Also he lays into the "Blairites" Cameron and Miliband for coming out with historically ignorant ww2 cliches!

calzino, Tuesday, 28 August 2018 22:05 (five years ago) link

The empire was mostly far, far from Europe. Britain was very near to Europe. Europe was largely in the hands of the Nazis, who were very well-equipped and operating at high efficiency. The empire did not mobilize for war until very late in the game and was slow to organize when war came. It is true the British government could have removed to Canada and continued the war at a safe remove, but that would have been extremely difficult. If the British government was supremely confident, it was as much a reflection of their consistent underestimation of the Axis as it was on their high estimate of the empire's war-making capacity.

A is for (Aimless), Wednesday, 29 August 2018 03:56 (five years ago) link

btw, the "plucky little underdog island nation holding out for dear life" storyline was basically cooked up for contemporary US consumption, to counteract a fairly strong distaste for the British empire among Americans, initially to justify the lend-lease program, and after 1941 it blended seamlessly into the general war propaganda.
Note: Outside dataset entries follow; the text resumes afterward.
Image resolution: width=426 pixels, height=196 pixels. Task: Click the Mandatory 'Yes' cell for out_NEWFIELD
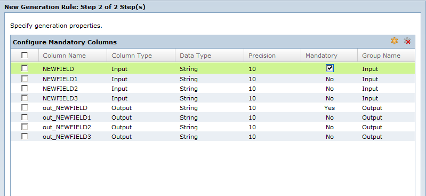click(x=329, y=108)
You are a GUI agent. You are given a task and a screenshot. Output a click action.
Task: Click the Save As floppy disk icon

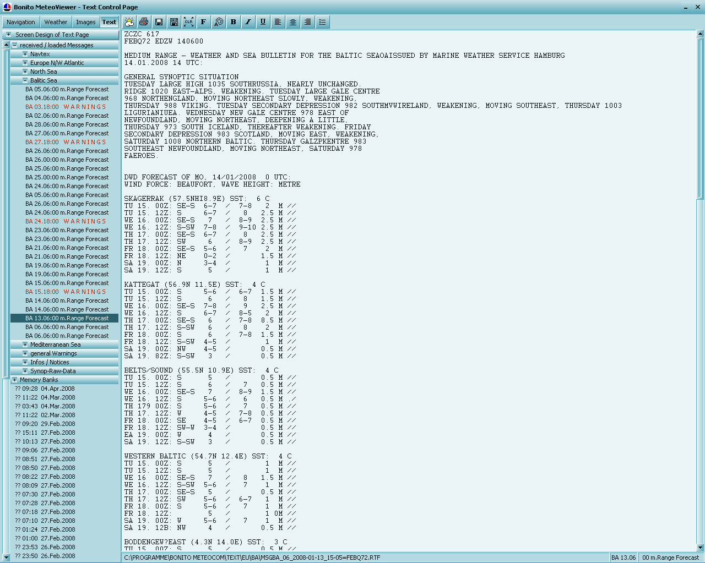pyautogui.click(x=173, y=22)
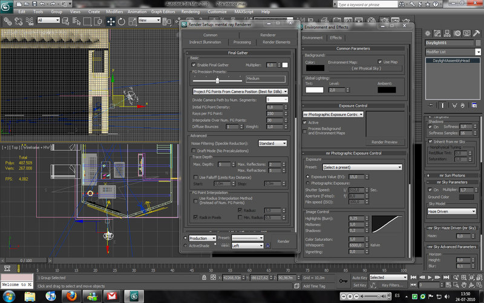This screenshot has width=484, height=303.
Task: Click the Exposure Value (EV) input field
Action: click(356, 176)
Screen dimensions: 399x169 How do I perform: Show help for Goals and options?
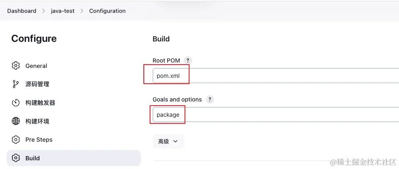pos(209,99)
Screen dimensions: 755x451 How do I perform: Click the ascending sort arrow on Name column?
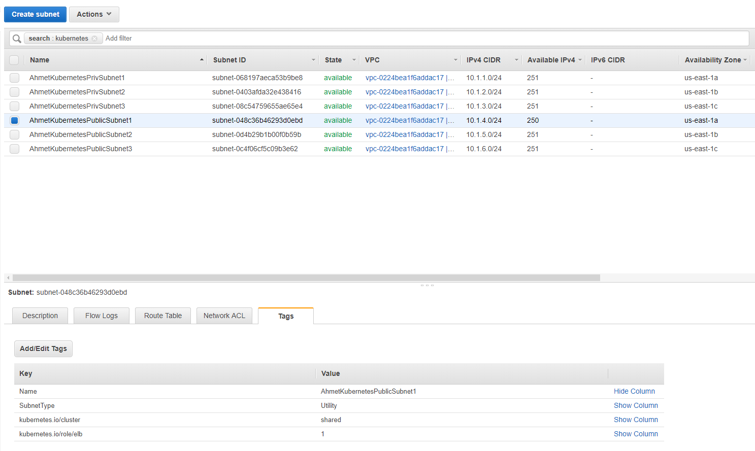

Selling the US on the hardy, resourceful communists under Uncle Joe Stalin as admirable allies was a much harder storyline to put across.
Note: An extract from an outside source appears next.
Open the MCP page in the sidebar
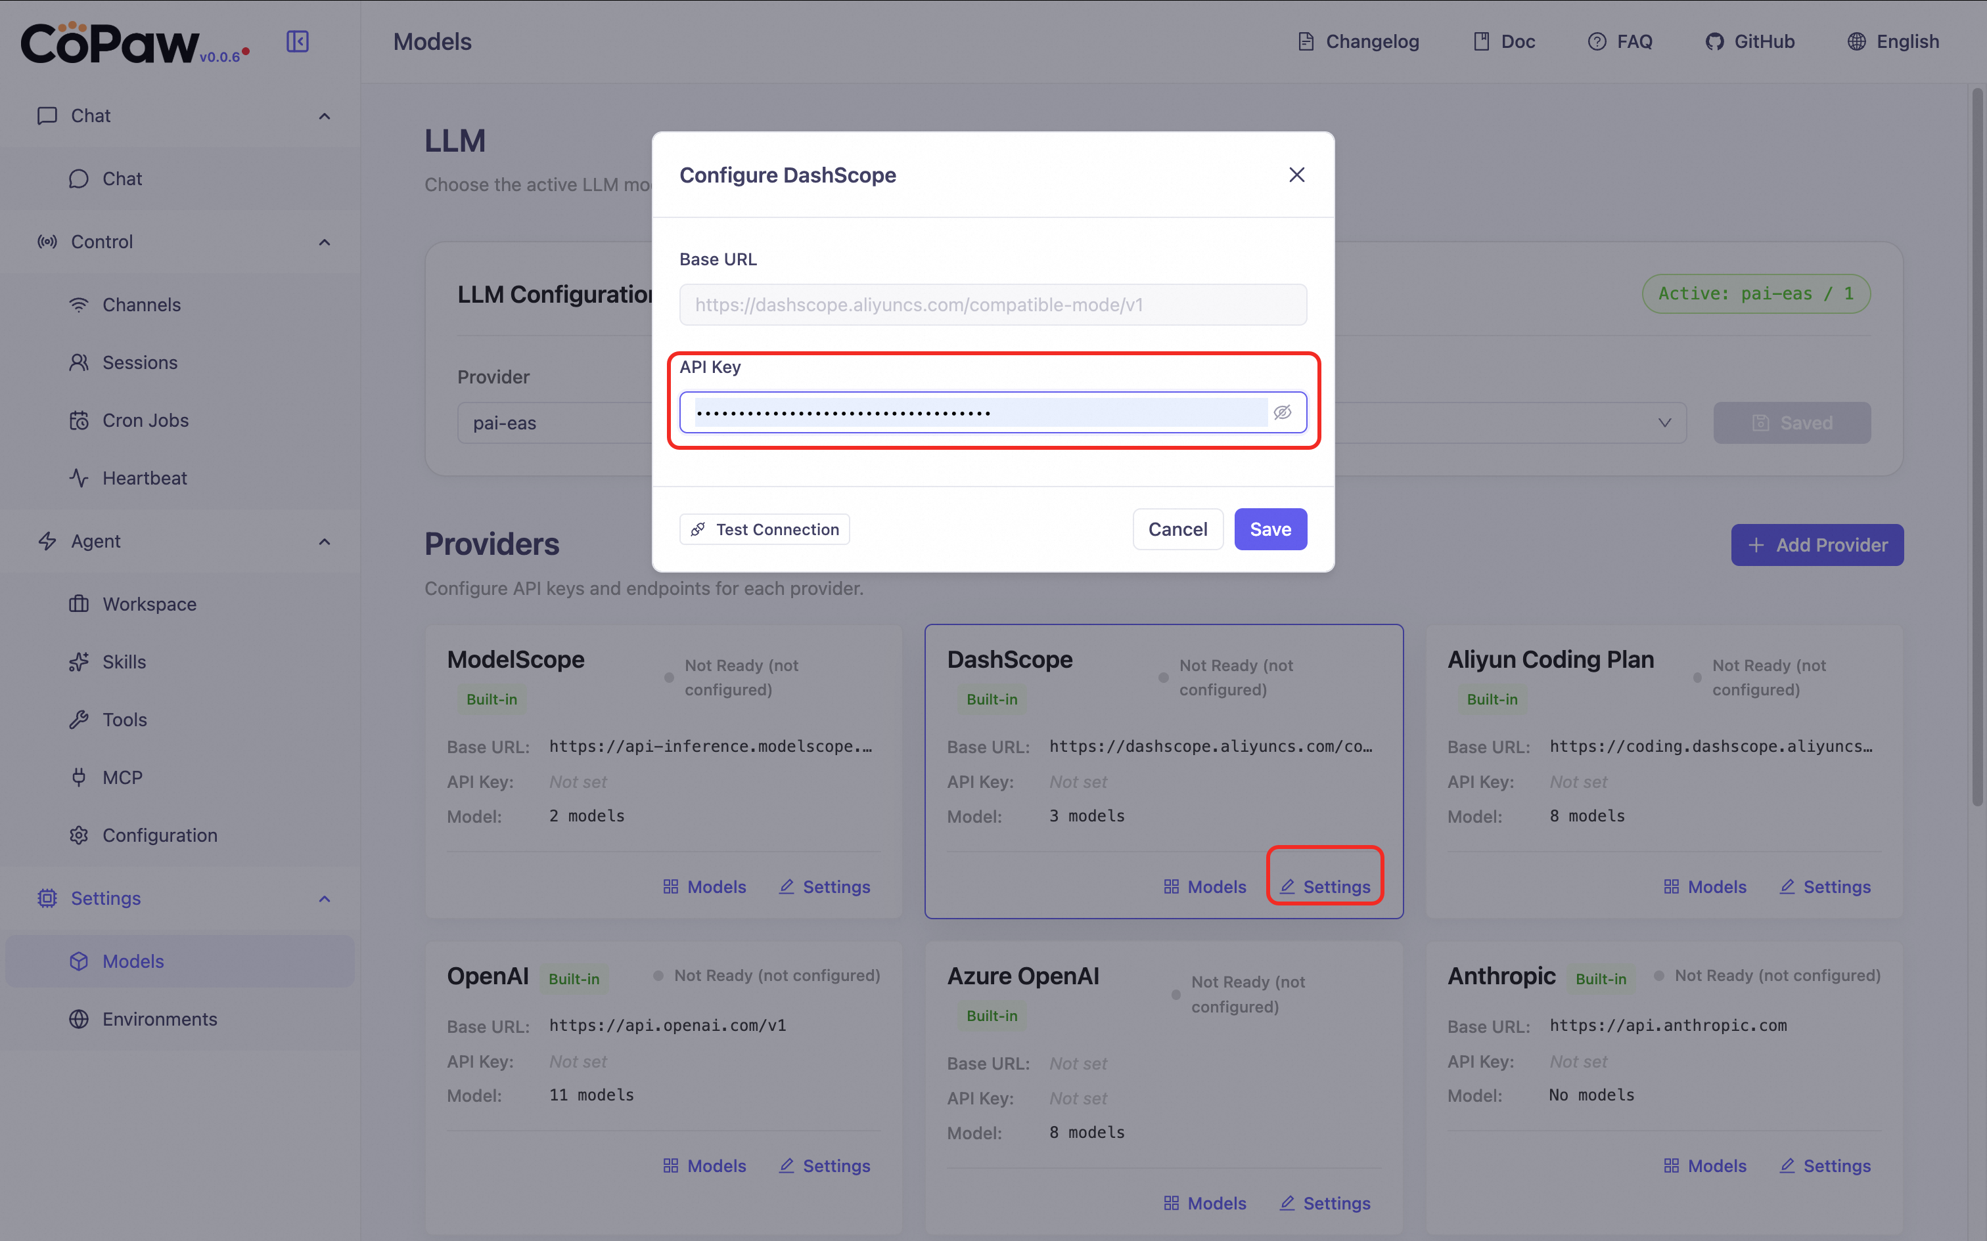point(122,777)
A is for (Aimless), Wednesday, 29 August 2018 04:34 (five years ago) link

Edgerton is a bit of a Dibnah and his appreciation and love of Engineering (he gets very excited about 30's innovations like Bristol sleeve valves!) is probably much keener than his understanding of social and military history. But I very much appreciate his attempts at cutting through the propagandist cliches with convincing amounts of data and stats. Not sure some of his assertions hold up, but he certainly isn't full of shit!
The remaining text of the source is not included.